3) And then for a background check that takes on order of a single work week when I'm busy anyway. Ooooooo, what government oppression!

So let's recap: all the onerous government regulation you guys whine about and it took me like 60 minutes to complete it all and frankly I don't think I'm *that* much smarter than you. You guys make it sound like it's cleaning the flipping Aegean stables or something! Sorry, not by a long shot. If anything it is deliberately shoddy and I think it's because the regulators have been cowed by 40 years of your pissing and moaning. That needs to change!

Anyway, now I've decided to look into CCW classes too just so I can advance to the upper educational echelons of your little culture. Found one place that claims a single day is all it takes for the training. One class in a neighboring state claims to get that down to four hours "to meet the minimum requirements." And let's face it, the training is the only obstacle because I'm apparently REALLY good at your forms and my record is squeeky clean, yessir! So, after all that bragging by some about how CCW holders as a group have more training and discipline than many cops I can complete the training in a single day of effort? Really? Oh I can't wait for the endless line up of future "but I stayed in a Holiday Inn Express last night" jokes I am going to make once I got that little bit of paper too...

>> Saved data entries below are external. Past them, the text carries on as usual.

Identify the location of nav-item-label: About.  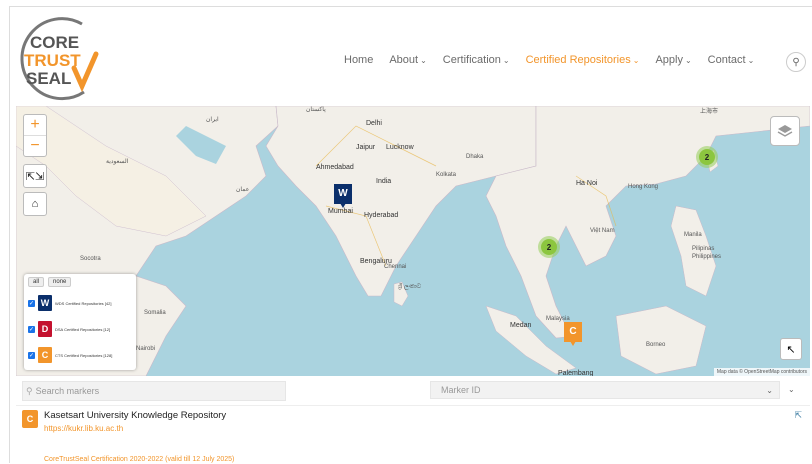
(404, 60).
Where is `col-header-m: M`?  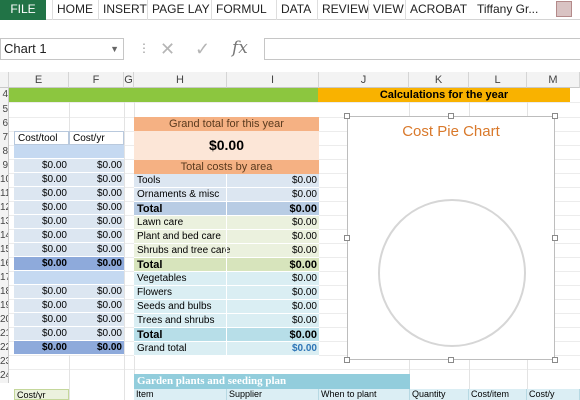 col-header-m: M is located at coordinates (554, 80).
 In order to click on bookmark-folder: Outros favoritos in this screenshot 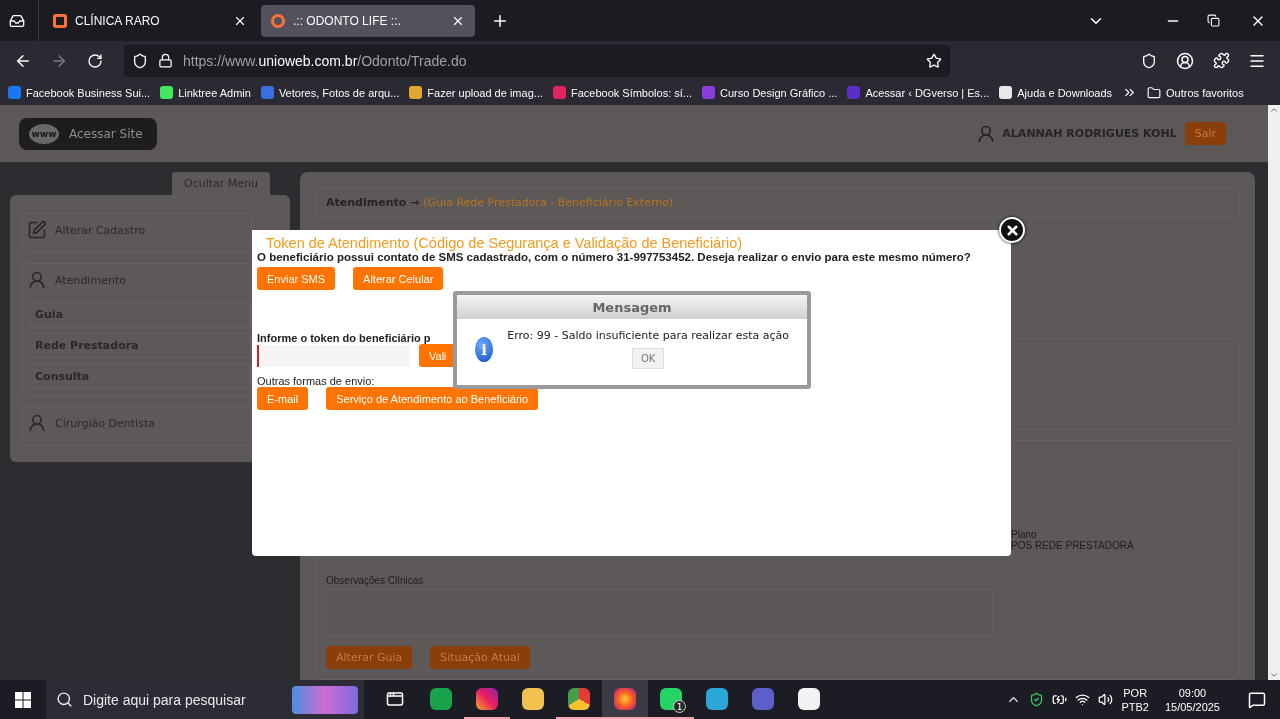, I will do `click(1196, 92)`.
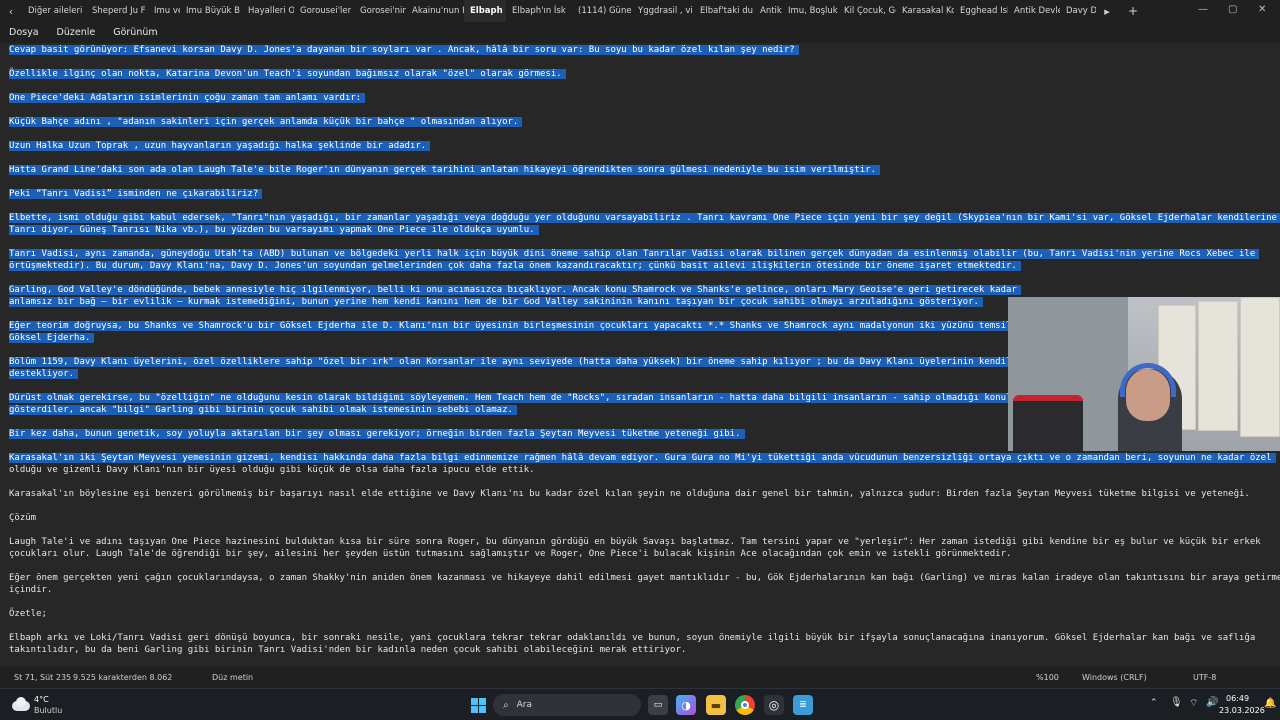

So. You're right. Grabbing guns is a bad thing. Of course, I have yet to see anyone actually seriously propose it but I figure you see it as a required starting position in a negotiation to "prevent the slippery slope" and all that. But I think training should have a minimum 80 hour supervised requirement including hands-on practicum before a person is allowed to even buy a 22 in Walmart. Including a RIGOROUS test at the end about safety AND law. Chapter and verse kind of stuff with trick situational questions drawn from 40 years of real world examples. Really mean assed trivia so you HAVE to know your shit and if you fail you don't get to try again for three months. Kind of like a driver's license which come to think of it took longer to prepare for as well. And I had to actually study for THAT...

January 2, 2012

The section of Clinton's "My Life" describing the GOP asking him to delay running comes to mind...

The exact reference escapes me since it was a gift "book on tape" that I listened
to on a cross country drive but I remember the part where the GOP came to Bill
and said in effect that they liked him and could work with him but they wanted
the presidency in 1992 so if he would delay running they'd help him in later.
When he said he was running anyway they said "Nothing personal but we will
destroy you."

Another theme of that book was that many of the "clowns" in the opposition had
a different, more reasonable personality when the doors are closed. That doesn't
mean the positions change, but they are more logically presented. We the people
get the WWF version of each personality because they need to ham it up for the voters.
None of these guys are as stupid as we think they are. Period. Well, except Bachmann
but even Jon Stewart has caught her making sense on things where she works on
a relevant subcommittee.

Anyway, my takeaway for this election is that the GOP is willing to let their crazies eat
themselves. Why not? First, it shows the crazies that they cannot win by themselves
and puts them back in their place as reliable voters and contributors who don't get
what they want. Second, if they find the President someone they can work with
(and face it, he has been a VERY generous negotiator) it is a waste of money
to fight him (which is GG's point). Third, they might look at the hard choices that need to be
made in the near future and realize that the person who makes them will be incredibly
unpopular and easier to unseat with an establishment Republican later. Fourth, they have
a big reputation mess to clean up after GWB and it takes time for those memories to fade
or to be easily argued as "in the past."

You may not like hearing it, but I think they elite old-boys-club guys in the GOP think they can
get what they want with President Obama and so they have no great desire to try and
take him out of office. So we get the clown car.